Blinding is a methodological approach used in clinical trials to prevent participants, investigators, or assessors from knowing which treatment is being administered. Its purpose is to reduce bias in data collection, assessment, and interpretation, helping ensure the trial measures the true effects of the intervention regardless of expectations or preconceptions.

Where is it used in clinical trials?

Blinding is applied in trials where awareness of treatment could influence behavior, assessments, or reporting. It can be used in any phase where bias may affect outcomes, including early-phase safety studies and late-phase efficacy trials. The technique can be implemented at different levels, such as single blinding (participants only), double blinding (participants and investigators), or triple blinding (participants, investigators, and assessors), depending on study design and regulatory requirements.

How does Clinion implement it?

Clinion enables blinding through configurable role-based access and integration with its RTSM module. The system ensures treatment allocation information is only visible to authorized roles, while blinded users can perform their tasks without exposure. Clinion also supports emergency unblinding through controlled, documented procedures and maintains a complete audit trail for all allocation-related actions to ensure compliance with regulatory standards.

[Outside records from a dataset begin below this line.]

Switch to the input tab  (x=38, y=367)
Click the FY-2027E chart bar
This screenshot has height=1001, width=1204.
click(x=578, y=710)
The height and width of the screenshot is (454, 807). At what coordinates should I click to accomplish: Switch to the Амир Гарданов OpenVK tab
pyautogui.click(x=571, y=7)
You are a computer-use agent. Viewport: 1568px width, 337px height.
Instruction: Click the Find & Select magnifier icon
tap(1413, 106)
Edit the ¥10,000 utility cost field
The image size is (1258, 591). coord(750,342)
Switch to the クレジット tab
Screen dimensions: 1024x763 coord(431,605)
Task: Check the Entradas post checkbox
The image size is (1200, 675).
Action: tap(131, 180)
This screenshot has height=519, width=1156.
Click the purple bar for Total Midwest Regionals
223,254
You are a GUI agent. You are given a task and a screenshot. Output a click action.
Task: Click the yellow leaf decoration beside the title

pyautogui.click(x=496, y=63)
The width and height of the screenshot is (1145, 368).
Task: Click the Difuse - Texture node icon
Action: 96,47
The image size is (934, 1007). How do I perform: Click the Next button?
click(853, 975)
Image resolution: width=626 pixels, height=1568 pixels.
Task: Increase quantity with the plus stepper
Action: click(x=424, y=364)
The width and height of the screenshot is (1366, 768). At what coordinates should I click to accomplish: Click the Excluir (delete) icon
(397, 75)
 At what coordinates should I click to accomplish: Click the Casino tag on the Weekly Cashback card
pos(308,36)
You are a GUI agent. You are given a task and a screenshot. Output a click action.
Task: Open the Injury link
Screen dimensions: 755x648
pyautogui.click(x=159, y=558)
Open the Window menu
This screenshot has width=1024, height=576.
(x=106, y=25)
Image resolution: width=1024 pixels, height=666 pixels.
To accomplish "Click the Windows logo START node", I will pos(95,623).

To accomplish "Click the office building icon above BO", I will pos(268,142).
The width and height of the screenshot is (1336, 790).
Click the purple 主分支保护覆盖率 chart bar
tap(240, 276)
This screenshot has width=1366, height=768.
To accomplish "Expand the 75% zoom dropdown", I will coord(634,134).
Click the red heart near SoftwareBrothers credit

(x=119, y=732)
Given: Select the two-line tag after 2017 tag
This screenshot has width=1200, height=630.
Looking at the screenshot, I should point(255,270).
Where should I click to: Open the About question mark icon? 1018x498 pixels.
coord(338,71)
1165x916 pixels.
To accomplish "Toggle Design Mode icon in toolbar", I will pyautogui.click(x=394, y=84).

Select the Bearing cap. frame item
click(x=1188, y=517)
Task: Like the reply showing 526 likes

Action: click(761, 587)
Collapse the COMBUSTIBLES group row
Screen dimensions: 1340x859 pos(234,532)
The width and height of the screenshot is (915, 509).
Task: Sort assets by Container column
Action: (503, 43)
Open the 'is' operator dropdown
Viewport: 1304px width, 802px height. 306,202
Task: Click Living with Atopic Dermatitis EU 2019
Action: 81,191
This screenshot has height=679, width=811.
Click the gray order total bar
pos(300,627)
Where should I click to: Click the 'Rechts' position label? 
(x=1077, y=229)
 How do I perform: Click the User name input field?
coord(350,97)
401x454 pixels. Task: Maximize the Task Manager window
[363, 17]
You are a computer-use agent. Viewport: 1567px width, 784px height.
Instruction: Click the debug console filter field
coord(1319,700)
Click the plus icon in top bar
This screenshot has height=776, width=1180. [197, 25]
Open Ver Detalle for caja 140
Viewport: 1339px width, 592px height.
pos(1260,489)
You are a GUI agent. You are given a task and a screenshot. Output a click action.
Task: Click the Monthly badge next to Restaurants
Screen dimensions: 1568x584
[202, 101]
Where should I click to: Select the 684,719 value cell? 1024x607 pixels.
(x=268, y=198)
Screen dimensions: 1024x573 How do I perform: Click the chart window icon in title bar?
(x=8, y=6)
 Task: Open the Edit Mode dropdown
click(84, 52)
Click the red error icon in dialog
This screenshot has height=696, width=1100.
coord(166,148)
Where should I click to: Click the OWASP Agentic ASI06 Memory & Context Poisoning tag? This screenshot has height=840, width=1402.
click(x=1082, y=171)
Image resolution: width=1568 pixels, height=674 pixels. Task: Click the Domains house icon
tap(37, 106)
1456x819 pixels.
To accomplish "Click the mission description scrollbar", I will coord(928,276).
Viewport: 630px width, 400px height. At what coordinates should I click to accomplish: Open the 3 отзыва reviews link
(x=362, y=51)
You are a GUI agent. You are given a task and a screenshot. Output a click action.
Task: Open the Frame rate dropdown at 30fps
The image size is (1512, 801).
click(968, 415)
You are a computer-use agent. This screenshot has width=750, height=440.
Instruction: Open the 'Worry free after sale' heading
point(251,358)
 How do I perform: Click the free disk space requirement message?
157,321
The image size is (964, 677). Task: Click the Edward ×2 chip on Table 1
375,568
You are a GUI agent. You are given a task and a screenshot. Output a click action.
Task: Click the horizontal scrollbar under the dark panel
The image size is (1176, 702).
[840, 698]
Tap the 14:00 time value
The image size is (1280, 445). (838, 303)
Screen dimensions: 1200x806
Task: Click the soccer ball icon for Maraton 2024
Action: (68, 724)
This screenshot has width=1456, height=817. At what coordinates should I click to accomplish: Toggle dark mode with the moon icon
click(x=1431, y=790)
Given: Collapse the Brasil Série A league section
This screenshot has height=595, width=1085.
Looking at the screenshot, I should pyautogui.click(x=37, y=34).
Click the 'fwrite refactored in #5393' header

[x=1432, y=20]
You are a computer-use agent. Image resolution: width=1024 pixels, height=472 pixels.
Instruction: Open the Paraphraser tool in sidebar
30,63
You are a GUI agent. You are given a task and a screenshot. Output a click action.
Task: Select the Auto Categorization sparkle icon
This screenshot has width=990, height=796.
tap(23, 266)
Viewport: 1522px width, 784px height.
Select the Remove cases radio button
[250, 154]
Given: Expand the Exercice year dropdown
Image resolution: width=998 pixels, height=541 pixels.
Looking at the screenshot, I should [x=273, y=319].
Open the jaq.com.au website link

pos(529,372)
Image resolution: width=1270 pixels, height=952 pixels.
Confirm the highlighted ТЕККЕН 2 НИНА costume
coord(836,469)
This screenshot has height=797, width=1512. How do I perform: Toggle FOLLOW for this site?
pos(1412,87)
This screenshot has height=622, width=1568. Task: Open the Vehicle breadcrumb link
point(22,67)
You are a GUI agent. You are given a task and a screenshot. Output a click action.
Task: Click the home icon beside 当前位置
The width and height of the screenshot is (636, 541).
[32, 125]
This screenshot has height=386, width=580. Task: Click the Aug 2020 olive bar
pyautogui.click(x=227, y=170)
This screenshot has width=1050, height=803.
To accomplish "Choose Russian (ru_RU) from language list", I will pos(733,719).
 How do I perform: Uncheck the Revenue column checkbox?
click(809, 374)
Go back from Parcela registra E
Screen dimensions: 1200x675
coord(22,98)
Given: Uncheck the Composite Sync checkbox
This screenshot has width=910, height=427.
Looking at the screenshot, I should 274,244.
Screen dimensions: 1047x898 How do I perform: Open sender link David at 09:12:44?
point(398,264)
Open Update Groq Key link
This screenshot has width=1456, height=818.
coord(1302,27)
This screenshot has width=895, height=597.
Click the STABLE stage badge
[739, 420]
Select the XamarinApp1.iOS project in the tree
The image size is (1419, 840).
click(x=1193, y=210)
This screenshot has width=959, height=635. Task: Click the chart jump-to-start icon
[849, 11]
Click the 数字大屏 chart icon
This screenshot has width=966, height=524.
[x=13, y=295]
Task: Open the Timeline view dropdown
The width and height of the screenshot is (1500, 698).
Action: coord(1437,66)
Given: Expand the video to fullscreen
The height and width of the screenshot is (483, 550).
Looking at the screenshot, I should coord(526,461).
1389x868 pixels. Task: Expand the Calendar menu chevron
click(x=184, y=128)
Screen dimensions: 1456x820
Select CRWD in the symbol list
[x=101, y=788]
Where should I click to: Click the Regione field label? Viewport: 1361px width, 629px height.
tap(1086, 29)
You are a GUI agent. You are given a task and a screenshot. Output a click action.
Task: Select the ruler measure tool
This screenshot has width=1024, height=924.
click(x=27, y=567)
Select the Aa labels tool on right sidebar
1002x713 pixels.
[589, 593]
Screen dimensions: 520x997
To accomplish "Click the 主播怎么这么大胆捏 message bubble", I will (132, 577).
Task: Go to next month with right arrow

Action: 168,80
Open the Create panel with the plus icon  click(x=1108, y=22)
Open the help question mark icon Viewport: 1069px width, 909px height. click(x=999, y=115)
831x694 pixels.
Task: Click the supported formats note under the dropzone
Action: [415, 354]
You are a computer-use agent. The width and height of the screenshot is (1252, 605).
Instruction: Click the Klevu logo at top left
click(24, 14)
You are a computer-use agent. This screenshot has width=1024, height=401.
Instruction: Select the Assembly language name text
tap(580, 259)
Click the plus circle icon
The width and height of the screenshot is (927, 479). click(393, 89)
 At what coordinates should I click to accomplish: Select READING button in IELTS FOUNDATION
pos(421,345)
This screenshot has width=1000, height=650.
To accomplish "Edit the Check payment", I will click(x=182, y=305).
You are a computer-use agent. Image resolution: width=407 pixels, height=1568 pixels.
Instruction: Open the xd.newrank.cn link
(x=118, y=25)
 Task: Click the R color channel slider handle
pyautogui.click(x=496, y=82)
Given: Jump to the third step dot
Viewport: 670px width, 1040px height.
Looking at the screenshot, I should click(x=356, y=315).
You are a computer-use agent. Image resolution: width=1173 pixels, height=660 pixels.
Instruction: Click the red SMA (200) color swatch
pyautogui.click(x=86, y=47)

What does it look like in practice?

When a subject is randomized through Clinion RTSM, the system assigns a coded treatment identifier rather than a drug name. Site users see only kit numbers or neutral labels such as treatment codes, along with clear dispensing instructions. Investigators and site staff record visits and safety data in EDC without visibility into actual treatment identities. If unblinding is required, access to the real treatment mapping is restricted to authorized roles and captured through a controlled, auditable workflow.